Suzuki et al. described a case of a male patient with acute myeloid leukemia who developed hyponatremia after linezolid administration.14) The patient’s hyponatremia was attributed to renal salt-wasting syndrome (RSWS), based on a calculation of the amount of sodium intake and amount of sodium excreted from the kidneys. The authors speculated that linezolid exacerbated a microscopic renal tubular disorder, which developed after chemotherapy. Hence, by affecting the distal renal tubules, RSWS seems to be another possible cause of linezolid-related hyponatremia. In the present study, in most cases, the patients’ urine sodium levels were not measured, which precluded a determination of whether the patients had RSWS. This is one of the limitations of this study. Additionally, since potassium-sparing diuretics on their own can have the side effect of hyponatremia, no clear linkage can be established between the concomitant use of these drugs and linezolid-induced hyponatremia. However, potassium-sparing diuretics were administered before the start of linezolid infusion in all cases in the hyponatremia group that received the combination of linezolid and a potassium-sparing diuretic. All of these patients recovered from hyponatremia after discontinuation of linezolid (one patient recovered after treatment with sodium chloride), and 3 of the 4 patients were also continuously administered a potassium-sparing diuretic after their recovery from hyponatremia (Table 2). Thus, hyponatremia development was not thought to be due to the potassium-sparing diuretics themselves, but to their combination with linezolid treatment.

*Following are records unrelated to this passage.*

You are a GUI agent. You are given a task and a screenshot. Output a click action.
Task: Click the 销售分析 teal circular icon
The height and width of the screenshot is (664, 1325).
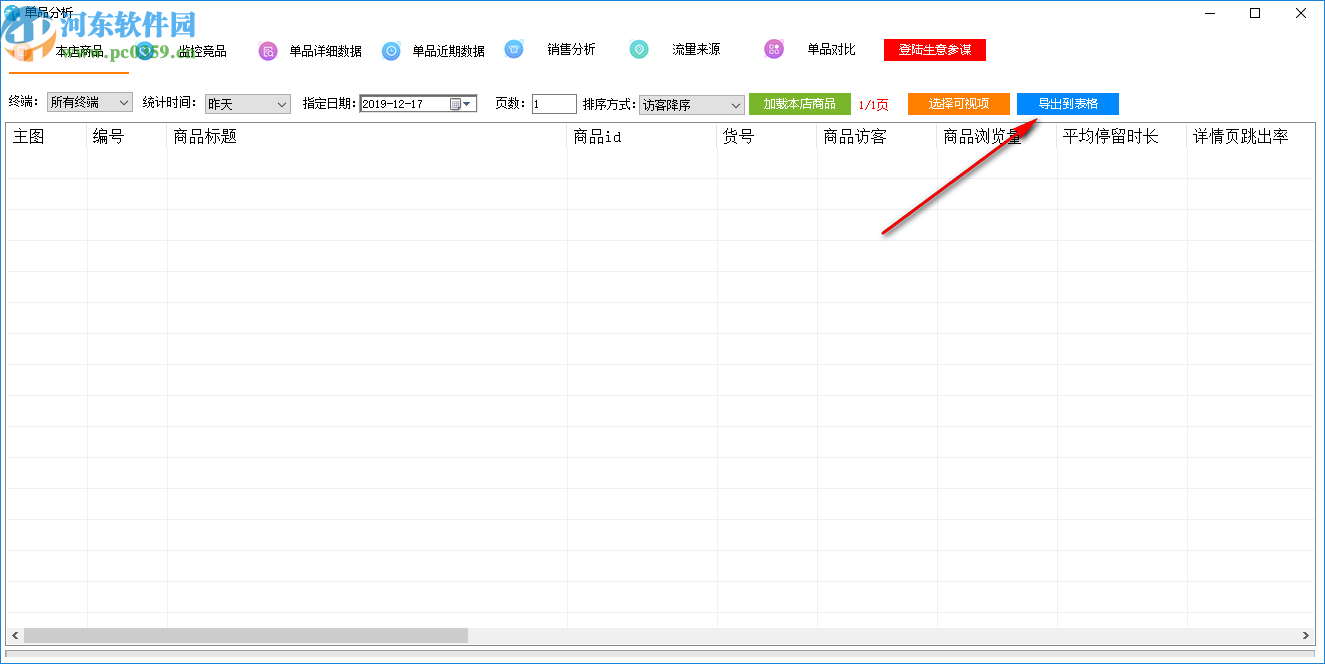coord(514,49)
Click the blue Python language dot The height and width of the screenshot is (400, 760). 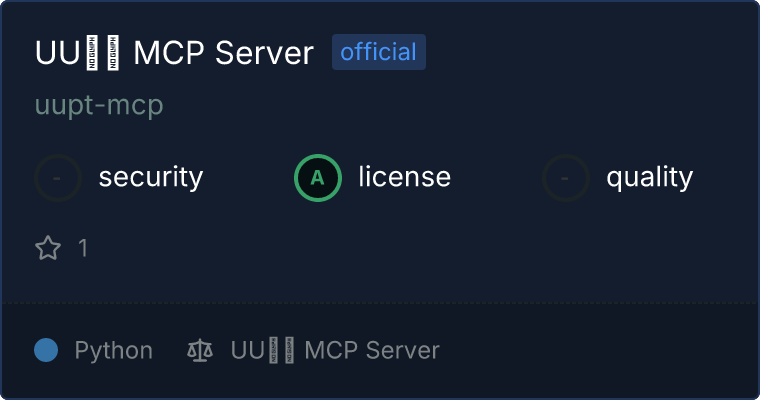[x=46, y=350]
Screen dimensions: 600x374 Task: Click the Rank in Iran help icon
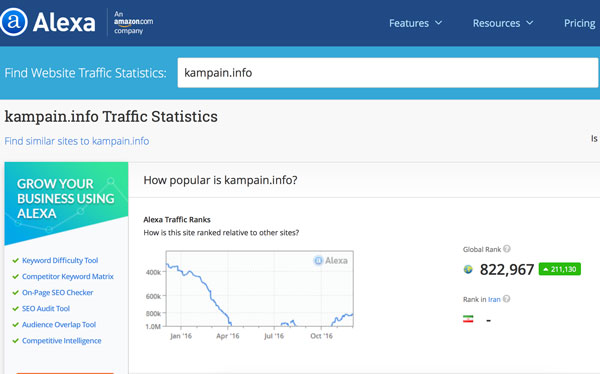point(506,299)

In conclusion, this retrospective study suggested that patients with severe inflammation or those with concomitant use of a potassium-sparing diuretic tended to develop hyponatremia during linezolid treatment. This investigation is the first to report the risk factors for linezolid-related hyponatremia. Although the mechanism of linezolid-related hyponatremia has not been elucidated, severe inflammation and the concomitant use of potassium-sparing diuretics seem to be risk factors. In the presence of these risk factors, the plasma sodium levels of patients treated with linezolid should be continuously monitored.

Acknowledgment

The authors received no financial support for the research, authorship and publication of this article.

Conflict of Interest

The authors declare no conflict of interest.